• 你的任务: 下面这篇谈战后台湾现代文学的文章提到了一些出自中文系的学生，请列出他们的全部姓名。

===== 所示文本

现代文学与其他文学思想的比对3篇

现代文学与其他文学思想的比对3篇

(一)

一、现代文学作家、社群与思潮

(一)战后以至1950、1960年代的作家与文艺社群当时的青年学生辈,有来自大陆的学生,也有台湾本地出生的青年,他们因为进入台大就读,受到这些老师前辈的启发,以及同侪间的鼓舞,纷纷崭露创作的才华,终于成为台湾具有代表性的作家。这些学生包括中文系的林文月、叶庆炳、张健、吴宏一、柯庆明,外文系的余光中、白先勇、陈若曦、王文兴、欧阳子、王祯和、杜国清、叶维廉等,各自在诗、散文、小说创作方面留下可贵的成果。林文月、叶庆炳以散文著名,余光中参与蓝星诗社的创立,张健亦为蓝星主要成员,杜国清、叶维廉则是笠诗社、创世纪诗社的重要成员。而以白先勇为主的《现代文学》杂志在1960年代创办,陈若曦、王文兴、欧阳子、王祯和等人,都是创始社员,共同推动现代主义的文学创作。

(二)文学杂志对现代思潮的译介由夏济安主导的《文学杂志》创办于1956年9月,而在1960年8月结束。但这份刊物的影响是深远的,它代表台湾战后初期的文学潮流中,一群学院里的师生对于文学的喜好和坚持,并开辟另一个有别于“战斗文艺”的园地。他们刊登的文稿,除一般创作,文学理论的译介、中西文学的相关论述也相当多,这个现象可以说开创了一种风气,也就是将现代文学的创作和文学理论、西方文艺思潮连结,提供给创作者和读者新颖的观念。以白先勇为主导的《现代文学》深受其师长辈创办的《文学杂志》之启发,该刊在1960年3月到1973年9月共发行51期,由白先勇负责筹措资金,而外文系的几位同学一同写稿、译稿和拉稿。比起《文学杂志》,《现代文学》更强调创新的精神,他们努力介绍各种西方的思潮、创作观念,以便所写的作品可以表达属于现代人的艺术情感;对于西方文学与理论的介绍,《现代文学》更以“专号”的形式推出,除作品翻译外,往往也包括作者生平介绍,并附带加以评论。除创刊号推出“卡夫卡专号”,也曾刊出多位诺贝尔文学奖作家的专号,对于艾略特的诗作与诗学,更前后刊出多期。《现代文学》编辑群对文学充满热情与执着,而这些译介,为创作者与读者带来不同的视野,开拓更多元的文学品味。

==========
===== 已知数据

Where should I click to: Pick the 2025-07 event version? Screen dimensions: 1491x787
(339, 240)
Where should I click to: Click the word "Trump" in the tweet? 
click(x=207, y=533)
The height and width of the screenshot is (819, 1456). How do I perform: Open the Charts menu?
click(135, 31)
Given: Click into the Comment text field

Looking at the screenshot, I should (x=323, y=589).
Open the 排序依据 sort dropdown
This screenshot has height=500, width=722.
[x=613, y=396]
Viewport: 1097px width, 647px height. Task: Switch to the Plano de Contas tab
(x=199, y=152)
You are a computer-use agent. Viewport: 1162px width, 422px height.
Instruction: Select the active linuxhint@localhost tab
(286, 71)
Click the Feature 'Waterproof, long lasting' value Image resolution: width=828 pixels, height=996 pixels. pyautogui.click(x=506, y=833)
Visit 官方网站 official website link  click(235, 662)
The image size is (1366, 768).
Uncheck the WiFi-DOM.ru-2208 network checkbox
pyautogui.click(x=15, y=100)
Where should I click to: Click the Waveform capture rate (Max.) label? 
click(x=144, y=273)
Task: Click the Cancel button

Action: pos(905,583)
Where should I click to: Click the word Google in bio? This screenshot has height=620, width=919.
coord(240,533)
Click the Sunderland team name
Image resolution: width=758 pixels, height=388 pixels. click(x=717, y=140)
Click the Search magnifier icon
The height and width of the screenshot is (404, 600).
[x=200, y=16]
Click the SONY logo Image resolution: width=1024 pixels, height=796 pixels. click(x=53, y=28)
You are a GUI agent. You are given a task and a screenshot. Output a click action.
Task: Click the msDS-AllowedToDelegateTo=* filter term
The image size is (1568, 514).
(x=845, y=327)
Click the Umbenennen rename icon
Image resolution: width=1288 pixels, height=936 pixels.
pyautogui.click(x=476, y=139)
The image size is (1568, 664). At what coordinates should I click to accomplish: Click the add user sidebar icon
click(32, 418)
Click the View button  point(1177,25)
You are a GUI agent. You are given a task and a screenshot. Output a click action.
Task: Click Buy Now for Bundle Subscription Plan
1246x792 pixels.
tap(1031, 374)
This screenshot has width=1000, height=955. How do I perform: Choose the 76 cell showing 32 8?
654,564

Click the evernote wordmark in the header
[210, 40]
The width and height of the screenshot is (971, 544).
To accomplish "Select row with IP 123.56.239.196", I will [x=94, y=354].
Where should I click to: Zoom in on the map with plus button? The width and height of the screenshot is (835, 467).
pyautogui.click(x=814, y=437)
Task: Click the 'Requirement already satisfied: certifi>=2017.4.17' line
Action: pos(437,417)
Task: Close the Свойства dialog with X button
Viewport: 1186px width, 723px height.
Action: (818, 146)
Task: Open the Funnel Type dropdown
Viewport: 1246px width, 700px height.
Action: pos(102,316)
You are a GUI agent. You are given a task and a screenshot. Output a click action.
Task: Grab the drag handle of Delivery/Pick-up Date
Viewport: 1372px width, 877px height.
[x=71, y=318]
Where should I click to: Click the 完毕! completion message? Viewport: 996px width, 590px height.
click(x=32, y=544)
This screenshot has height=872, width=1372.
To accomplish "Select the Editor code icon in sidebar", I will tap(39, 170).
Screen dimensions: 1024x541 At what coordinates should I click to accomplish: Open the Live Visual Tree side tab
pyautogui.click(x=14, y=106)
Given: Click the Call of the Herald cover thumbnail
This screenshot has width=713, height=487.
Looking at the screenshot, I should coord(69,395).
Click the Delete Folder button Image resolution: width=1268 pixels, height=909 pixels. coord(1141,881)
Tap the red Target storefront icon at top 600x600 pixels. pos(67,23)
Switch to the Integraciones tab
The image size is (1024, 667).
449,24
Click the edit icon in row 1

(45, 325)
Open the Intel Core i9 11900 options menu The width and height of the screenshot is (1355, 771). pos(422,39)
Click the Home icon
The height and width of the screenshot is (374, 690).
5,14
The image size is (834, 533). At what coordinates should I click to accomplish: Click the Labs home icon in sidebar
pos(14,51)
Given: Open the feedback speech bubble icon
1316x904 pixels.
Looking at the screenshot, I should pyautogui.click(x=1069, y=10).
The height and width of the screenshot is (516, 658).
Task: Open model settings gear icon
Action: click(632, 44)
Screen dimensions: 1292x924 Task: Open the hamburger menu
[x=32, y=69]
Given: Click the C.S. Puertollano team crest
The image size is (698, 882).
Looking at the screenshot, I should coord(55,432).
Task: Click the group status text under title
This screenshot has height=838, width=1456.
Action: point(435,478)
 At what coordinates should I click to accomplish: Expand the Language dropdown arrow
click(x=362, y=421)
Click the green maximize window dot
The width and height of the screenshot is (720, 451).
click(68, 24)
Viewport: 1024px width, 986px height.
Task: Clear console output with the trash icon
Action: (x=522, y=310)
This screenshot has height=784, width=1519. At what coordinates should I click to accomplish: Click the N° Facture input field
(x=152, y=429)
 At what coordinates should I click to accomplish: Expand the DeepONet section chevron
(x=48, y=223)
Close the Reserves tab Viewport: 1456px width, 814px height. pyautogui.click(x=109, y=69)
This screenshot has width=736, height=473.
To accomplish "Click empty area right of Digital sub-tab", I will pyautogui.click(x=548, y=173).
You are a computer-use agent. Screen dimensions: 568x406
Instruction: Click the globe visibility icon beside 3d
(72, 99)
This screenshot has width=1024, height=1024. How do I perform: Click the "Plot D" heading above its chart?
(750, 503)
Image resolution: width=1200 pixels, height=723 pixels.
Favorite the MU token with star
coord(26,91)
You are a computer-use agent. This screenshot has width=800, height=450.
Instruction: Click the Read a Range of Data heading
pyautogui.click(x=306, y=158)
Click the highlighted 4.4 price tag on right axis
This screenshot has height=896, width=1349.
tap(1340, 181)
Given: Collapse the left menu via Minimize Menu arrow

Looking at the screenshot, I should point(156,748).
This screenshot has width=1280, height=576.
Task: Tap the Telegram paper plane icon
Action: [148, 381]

==========

• 正确答案: 林文月、叶庆炳、张健、吴宏一、柯庆明